As you’re probably aware by now, in Moore, the lawmakers espouse the remarkable and frightening argument that state courts have essentially no authority to sit in judgment of the actions of state legislatures when it comes to federal elections.
This is from the editorial:
…a favorable decision would have far-reaching implications.
“The theory would disable state courts from protecting voting rights in federal elections by eliminating state constitutional protections in those elections,” legal experts Leah Litman, Kate Shaw and Carolyn Shapiro wrote in The Washington Post earlier this month.
Former federal Judge J. Michael Luttig, a preeminent conservative jurist, has warned that those who promote this debunked theory would also seek to apply it to presidential elections.
In practical terms, that means that state legislators could not only gerrymander to their twisted hearts’ content, but in 2024, they could assign their Electoral College votes to whomever they please — even if their decision differs from that of the majority of voters in their states.

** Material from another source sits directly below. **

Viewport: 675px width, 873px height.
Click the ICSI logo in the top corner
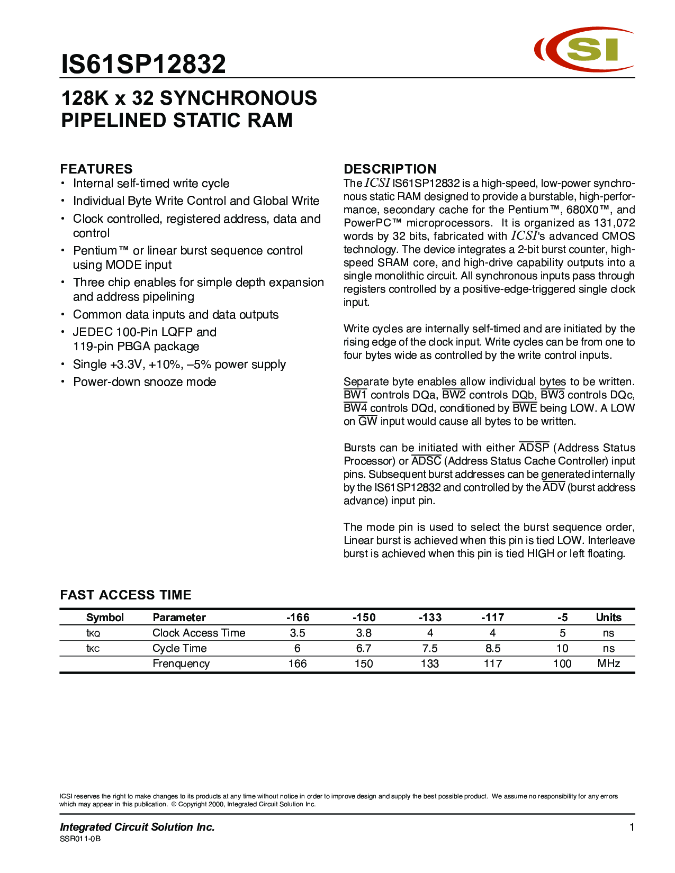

The editorial goes on to advance multiple ideas for responding to this brazen power grab — from ending the filibuster and passing federal legislation like the John Lewis Voting Rights Act to simply voting the state’s GOP legislative majority out of power — solutions it concedes are “unlikely.”
It concludes this way:
But in this era in which so many of our traditional institutions have been denigrated, if we don’t find a way to turn from this trajectory, we’ll instead find ourselves being ruled by partisans who won’t hesitate to take more and more power from the people and impose their own will — no matter the consequences.
That’s not a democracy. And no, it’s not a republic, either. If the state legislature wins this case, all 50 state legislatures will be allowed to override their states’ constitutions, governors, courts — and any principle of fairness to voters. Our freedom to govern ourselves is on the line. This could not be more serious.